> **What needs to be done**:
Take the records below and set them down exactly, so that every line matches the original.

===== Extracted records =====

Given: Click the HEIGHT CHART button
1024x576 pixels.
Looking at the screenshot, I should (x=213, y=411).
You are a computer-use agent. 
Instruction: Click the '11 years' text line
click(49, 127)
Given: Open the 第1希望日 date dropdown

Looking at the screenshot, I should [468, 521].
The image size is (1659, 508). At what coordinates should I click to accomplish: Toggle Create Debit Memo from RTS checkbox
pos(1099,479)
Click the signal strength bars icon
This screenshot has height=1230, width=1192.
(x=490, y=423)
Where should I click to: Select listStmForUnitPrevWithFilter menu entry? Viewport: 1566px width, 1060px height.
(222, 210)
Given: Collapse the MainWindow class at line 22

=====

> **Answer box**:
Given: Click the HEIGHT CHART button
1024x576 pixels.
Looking at the screenshot, I should (x=213, y=411).
You are a computer-use agent. 
Instruction: Click the '11 years' text line
click(49, 127)
Given: Open the 第1希望日 date dropdown

Looking at the screenshot, I should [468, 521].
The image size is (1659, 508). At what coordinates should I click to accomplish: Toggle Create Debit Memo from RTS checkbox
pos(1099,479)
Click the signal strength bars icon
This screenshot has height=1230, width=1192.
(x=490, y=423)
Where should I click to: Select listStmForUnitPrevWithFilter menu entry? Viewport: 1566px width, 1060px height.
(222, 210)
Given: Collapse the MainWindow class at line 22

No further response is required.